* Given problem
Please rewrite the stretch of lines from the one containing "Task: Click the green circular" through the one containing "Action: [x=251, y=751]", renaming "Greenplum" to "Postgres" and leaving everything else unchanged.

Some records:
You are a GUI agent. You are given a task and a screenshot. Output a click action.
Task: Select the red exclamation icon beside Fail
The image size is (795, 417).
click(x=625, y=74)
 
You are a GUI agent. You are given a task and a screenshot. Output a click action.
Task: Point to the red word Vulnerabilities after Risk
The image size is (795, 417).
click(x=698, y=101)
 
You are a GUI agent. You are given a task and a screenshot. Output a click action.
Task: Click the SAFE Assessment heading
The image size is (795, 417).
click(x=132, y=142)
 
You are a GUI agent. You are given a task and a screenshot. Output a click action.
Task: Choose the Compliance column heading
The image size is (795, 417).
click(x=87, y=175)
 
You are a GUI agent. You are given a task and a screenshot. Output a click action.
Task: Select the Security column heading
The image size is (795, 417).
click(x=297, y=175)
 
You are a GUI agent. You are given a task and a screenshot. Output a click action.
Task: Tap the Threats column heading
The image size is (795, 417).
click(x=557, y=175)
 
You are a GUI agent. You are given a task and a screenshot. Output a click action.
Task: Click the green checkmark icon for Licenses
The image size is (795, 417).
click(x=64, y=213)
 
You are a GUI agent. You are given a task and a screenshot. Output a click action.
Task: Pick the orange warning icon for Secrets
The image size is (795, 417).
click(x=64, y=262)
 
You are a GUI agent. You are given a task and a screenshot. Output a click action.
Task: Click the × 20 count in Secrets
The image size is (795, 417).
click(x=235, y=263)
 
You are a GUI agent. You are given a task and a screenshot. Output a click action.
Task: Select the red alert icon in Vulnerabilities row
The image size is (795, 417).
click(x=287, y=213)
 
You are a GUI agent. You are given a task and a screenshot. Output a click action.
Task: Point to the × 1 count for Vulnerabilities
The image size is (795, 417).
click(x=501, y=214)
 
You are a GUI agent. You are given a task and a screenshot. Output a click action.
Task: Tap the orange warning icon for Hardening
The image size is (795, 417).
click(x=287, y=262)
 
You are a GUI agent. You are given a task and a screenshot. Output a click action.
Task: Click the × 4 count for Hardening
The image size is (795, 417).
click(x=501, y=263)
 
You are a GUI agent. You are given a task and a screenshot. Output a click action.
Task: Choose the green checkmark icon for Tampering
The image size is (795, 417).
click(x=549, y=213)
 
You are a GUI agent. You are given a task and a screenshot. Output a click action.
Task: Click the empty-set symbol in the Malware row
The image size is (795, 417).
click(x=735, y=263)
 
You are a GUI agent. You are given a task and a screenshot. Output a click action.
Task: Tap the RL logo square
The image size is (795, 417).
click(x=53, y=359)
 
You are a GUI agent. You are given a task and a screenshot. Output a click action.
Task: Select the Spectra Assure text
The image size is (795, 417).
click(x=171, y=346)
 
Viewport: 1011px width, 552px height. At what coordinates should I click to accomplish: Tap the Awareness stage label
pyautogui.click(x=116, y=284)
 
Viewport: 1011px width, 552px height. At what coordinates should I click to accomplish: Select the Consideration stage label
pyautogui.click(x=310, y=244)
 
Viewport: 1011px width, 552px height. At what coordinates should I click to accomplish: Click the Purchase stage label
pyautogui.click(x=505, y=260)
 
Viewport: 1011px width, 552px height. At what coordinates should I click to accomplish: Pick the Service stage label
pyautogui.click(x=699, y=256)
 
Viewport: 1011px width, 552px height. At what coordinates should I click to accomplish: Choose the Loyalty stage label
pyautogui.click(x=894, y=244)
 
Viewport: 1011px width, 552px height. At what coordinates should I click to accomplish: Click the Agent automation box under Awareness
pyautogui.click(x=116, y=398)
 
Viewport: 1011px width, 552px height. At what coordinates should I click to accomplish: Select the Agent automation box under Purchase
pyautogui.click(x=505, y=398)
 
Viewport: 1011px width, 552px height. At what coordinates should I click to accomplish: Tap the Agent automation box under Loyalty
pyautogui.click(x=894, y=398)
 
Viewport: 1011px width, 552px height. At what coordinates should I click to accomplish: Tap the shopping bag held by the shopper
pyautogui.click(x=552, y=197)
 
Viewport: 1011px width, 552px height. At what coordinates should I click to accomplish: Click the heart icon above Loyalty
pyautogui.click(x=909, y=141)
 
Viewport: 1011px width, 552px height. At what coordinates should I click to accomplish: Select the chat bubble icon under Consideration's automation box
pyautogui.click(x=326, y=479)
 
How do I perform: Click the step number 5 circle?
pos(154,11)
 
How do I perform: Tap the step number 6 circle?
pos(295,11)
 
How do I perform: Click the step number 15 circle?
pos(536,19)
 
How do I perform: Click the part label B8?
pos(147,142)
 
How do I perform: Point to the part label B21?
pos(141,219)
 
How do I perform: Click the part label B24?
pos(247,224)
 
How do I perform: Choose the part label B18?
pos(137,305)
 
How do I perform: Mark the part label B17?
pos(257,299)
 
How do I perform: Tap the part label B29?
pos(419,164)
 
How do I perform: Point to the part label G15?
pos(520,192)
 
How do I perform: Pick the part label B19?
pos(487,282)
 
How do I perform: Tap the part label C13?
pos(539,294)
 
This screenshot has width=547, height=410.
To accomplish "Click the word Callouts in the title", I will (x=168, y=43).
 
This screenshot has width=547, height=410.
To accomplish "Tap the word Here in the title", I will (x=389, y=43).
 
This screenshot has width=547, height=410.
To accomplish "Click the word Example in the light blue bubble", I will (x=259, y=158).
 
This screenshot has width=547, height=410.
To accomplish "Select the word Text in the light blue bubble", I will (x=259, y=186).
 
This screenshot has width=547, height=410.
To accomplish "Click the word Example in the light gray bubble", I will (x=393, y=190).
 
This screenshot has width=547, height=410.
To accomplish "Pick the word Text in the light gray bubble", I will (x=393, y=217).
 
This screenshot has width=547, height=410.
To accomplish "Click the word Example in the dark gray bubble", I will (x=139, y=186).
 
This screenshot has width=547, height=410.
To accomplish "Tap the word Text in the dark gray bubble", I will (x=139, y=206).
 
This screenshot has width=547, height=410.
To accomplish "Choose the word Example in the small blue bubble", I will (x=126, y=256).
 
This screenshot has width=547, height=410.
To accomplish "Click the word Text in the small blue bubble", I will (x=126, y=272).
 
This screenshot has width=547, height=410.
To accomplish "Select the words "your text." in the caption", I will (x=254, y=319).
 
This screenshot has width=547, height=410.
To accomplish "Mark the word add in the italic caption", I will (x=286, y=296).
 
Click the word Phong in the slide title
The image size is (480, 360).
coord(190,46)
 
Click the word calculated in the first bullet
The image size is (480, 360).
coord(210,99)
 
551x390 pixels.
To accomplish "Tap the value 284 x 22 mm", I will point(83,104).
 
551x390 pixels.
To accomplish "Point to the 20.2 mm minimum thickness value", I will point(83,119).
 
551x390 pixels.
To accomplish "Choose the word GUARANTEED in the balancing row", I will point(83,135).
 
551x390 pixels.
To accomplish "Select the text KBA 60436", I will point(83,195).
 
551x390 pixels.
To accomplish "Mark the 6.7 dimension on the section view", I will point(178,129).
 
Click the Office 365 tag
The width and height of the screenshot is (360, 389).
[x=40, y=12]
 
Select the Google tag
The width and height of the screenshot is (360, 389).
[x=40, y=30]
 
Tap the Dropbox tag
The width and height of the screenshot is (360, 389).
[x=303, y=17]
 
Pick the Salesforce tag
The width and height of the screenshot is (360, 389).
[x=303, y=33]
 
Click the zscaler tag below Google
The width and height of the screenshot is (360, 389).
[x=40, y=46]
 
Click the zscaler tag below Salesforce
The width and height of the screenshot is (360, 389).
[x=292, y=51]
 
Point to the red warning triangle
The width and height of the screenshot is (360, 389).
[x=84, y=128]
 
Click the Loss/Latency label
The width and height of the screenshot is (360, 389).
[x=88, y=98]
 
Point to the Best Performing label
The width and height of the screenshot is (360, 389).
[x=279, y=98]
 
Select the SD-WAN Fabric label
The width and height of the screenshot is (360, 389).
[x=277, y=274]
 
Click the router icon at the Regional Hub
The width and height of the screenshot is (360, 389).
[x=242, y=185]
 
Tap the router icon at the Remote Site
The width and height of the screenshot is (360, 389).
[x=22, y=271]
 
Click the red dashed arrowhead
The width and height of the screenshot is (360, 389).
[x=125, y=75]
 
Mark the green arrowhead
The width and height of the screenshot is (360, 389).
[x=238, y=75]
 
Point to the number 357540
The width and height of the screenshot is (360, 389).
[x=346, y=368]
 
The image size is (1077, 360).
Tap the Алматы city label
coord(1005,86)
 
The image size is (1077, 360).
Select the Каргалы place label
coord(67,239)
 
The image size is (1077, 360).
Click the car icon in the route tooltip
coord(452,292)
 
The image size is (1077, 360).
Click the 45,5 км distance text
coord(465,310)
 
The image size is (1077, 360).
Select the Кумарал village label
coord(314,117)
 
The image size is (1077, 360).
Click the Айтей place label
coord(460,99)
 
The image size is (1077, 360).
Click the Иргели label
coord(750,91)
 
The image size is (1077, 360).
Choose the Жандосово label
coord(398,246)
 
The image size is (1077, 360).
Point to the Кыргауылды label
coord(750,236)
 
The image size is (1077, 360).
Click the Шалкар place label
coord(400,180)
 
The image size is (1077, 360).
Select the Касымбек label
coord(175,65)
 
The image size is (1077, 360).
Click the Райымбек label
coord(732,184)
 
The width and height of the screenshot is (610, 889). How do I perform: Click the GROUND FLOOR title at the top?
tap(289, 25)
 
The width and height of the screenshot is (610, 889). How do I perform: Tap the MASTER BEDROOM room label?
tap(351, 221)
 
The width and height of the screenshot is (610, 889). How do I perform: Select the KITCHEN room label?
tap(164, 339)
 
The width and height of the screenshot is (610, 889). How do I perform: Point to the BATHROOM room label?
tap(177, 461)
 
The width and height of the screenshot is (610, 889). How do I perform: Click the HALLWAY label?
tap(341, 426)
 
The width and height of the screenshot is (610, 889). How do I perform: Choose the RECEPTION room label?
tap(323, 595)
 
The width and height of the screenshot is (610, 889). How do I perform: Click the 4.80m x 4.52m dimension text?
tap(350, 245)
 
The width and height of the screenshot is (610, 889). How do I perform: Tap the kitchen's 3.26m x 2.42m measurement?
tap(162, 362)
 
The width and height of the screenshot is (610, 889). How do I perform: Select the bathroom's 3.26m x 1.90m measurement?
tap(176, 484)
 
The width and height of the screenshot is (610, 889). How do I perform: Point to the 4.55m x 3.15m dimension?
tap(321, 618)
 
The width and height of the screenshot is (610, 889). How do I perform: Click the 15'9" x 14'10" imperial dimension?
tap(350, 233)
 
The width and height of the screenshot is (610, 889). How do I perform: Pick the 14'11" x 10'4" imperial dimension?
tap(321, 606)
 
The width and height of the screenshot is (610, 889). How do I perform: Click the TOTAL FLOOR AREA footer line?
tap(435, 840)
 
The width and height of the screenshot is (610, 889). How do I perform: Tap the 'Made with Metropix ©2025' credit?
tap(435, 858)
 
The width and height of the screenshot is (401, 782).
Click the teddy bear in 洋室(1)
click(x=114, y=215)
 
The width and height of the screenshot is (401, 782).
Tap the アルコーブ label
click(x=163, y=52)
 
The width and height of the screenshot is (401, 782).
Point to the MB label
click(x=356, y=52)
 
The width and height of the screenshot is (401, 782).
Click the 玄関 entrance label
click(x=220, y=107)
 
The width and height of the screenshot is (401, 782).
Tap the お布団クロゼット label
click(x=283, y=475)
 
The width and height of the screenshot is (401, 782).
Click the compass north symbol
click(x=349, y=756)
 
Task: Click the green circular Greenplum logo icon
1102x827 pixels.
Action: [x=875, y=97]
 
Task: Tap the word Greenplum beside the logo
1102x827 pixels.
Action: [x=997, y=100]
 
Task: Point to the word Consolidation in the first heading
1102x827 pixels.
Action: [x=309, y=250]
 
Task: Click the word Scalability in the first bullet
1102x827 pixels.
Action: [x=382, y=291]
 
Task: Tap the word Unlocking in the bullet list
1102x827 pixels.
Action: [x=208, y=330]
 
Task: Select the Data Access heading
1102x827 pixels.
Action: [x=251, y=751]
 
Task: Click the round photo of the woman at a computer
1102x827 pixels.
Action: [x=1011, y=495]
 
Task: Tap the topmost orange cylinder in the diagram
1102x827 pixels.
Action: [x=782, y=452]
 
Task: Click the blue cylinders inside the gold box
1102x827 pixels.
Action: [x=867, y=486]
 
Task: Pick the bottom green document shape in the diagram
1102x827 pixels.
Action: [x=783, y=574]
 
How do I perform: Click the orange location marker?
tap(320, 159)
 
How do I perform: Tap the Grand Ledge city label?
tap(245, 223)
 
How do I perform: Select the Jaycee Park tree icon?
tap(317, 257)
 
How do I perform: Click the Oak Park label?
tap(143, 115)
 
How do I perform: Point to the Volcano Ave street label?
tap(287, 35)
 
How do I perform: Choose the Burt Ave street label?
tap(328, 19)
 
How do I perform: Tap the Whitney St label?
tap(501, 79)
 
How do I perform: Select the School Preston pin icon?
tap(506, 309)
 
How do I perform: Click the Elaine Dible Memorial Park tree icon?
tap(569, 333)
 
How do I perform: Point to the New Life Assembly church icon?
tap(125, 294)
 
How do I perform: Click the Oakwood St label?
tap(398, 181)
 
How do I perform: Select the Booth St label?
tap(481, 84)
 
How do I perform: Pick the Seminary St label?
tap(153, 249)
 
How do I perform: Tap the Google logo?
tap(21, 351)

* Response
Task: Click the green circular Postgres logo icon
1102x827 pixels.
Action: [x=875, y=97]
 
Task: Tap the word Postgres beside the logo
1102x827 pixels.
Action: [x=997, y=100]
 
Task: Point to the word Consolidation in the first heading
1102x827 pixels.
Action: [x=309, y=250]
 
Task: Click the word Scalability in the first bullet
1102x827 pixels.
Action: [x=382, y=291]
 
Task: Tap the word Unlocking in the bullet list
1102x827 pixels.
Action: [x=208, y=330]
 
Task: Select the Data Access heading
1102x827 pixels.
Action: [x=251, y=751]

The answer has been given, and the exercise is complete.